Lo que comenzó como una estrategia de marketing para una empresa de servicios en el sur de la Florida se ha convertido en el fenómeno viral de la semana en esa comunidad.
En sus camiones de recogida de desechos, aparece una imagen publicitaria donde aparecen los rostros de Fidel y Raúl Castro y Miguel Díaz-Canel. Sus caras sonrientes acompañan el anuncio de sus servicios de recogida séptica.
La analogía no necesita explicación para quien ha sufrido las penurias de la Isla. Para los clientes del Grupo RHL, finalmente se está llamando a las cosas por su nombre.
@rhlgroupconstruction♬ 1901 – Instrumental – Phoenix
Servicios que barren con todo
RHL Group Construction no es una empresa desconocida. Esta empresa opera principalmente en el suroeste de Florida, cubriendo áreas como Lehigh Acres, Fort Myers, Cape Coral, Naples, Sarasota y Port Charlotte. Sus servicios incluyen:
- Construcción y mantenimiento de piscinas
- Servicios de sistemas sépticos (inspección, bombeo e instalación)
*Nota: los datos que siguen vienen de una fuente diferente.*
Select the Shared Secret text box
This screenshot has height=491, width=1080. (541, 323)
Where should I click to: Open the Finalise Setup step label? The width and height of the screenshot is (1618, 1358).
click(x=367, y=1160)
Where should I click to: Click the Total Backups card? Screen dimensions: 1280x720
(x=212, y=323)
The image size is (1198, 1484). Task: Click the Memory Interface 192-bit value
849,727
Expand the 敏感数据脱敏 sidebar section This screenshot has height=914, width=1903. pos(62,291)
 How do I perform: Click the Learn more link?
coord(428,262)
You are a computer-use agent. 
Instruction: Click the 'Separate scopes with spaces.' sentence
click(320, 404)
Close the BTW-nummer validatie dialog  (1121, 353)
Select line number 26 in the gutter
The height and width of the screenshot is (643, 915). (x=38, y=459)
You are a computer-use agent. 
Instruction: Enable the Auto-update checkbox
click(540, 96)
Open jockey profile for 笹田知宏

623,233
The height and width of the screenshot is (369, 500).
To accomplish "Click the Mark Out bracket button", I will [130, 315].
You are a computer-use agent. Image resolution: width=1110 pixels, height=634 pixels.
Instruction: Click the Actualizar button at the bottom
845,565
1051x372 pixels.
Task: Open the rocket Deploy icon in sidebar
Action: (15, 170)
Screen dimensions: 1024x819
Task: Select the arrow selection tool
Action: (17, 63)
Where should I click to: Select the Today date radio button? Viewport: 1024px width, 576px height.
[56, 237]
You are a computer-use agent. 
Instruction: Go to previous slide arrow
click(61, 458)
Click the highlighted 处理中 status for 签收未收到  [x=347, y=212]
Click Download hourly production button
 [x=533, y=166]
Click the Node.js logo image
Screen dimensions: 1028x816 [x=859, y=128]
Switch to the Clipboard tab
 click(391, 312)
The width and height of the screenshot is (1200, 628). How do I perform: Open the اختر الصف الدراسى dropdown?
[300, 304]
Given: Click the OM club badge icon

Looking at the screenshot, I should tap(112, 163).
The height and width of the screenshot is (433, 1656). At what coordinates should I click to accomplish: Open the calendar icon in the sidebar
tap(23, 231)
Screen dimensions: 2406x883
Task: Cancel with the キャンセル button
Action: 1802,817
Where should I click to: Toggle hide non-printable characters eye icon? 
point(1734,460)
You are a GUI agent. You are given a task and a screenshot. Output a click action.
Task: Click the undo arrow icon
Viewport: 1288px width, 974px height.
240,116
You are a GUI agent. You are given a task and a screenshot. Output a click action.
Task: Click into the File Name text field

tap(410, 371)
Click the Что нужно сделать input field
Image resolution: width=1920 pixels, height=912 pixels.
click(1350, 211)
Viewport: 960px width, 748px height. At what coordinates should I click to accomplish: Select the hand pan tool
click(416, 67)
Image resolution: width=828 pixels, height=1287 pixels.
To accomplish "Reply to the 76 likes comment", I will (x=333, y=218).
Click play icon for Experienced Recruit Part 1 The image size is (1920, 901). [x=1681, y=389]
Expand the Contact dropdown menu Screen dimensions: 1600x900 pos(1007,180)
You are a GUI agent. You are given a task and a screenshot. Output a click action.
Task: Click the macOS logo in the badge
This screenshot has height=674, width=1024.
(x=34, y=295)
- Remodelaciones residenciales y mejoras para el hogar
- Gestión de proyectos de construcción
Un mensaje que cala hondo en el exilio
La utilización de la imagen de los dictadores cubanos como símbolo de desecho y basura, ha divertido a los residentes cubanos en Estados Unidos. Para muchos, ver a los responsables de la destrucción de Cuba asociados a un servicio de limpieza séptica es un acto de justicia.
“En Cuba nos enseñaron a venerarlos como dioses, y aquí los vemos donde realmente pertenecen: entre los desechos y lo que ya no sirve”, comentó un usuario en una de las publicaciones virales de la empresa.
A través de videos de TikTok, la campaña ha sido interpretada como una crítica incisiva a la decadencia sistémica que vive la Isla. La acumulación de basura real en las esquinas de cualquier ciudad de Cuba compite con la basura ideológica que el régimen intenta seguir vendiendo.
Incisivos contra la dictadura
Mientras Díaz-Canel intenta vender una “continuidad” que solo significa hambre y apagones, los empresarios cubanos en el exterior utilizan la libertad de expresión para ridiculizar a una cúpula que ha convertido a Cuba en un vertedero de sueños rotos.
La campaña de RHL Group Construction es un recordatorio de que el humor y la denuncia son herramientas poderosas contra el autoritarismo.
La empresa ha sabido leer el termómetro de su audiencia: cubanos trabajadores que, tras emigrar, han levantado negocios exitosos y no olvidan quiénes son los verdaderos responsables del desastre nacional.
Al final del día, el mensaje es claro: para construir algo nuevo y sólido, primero hay que sacar la basura, y el Grupo RHL parece estar más que dispuesto a hacer su parte, al menos en el sector de los desechos sépticos en Florida.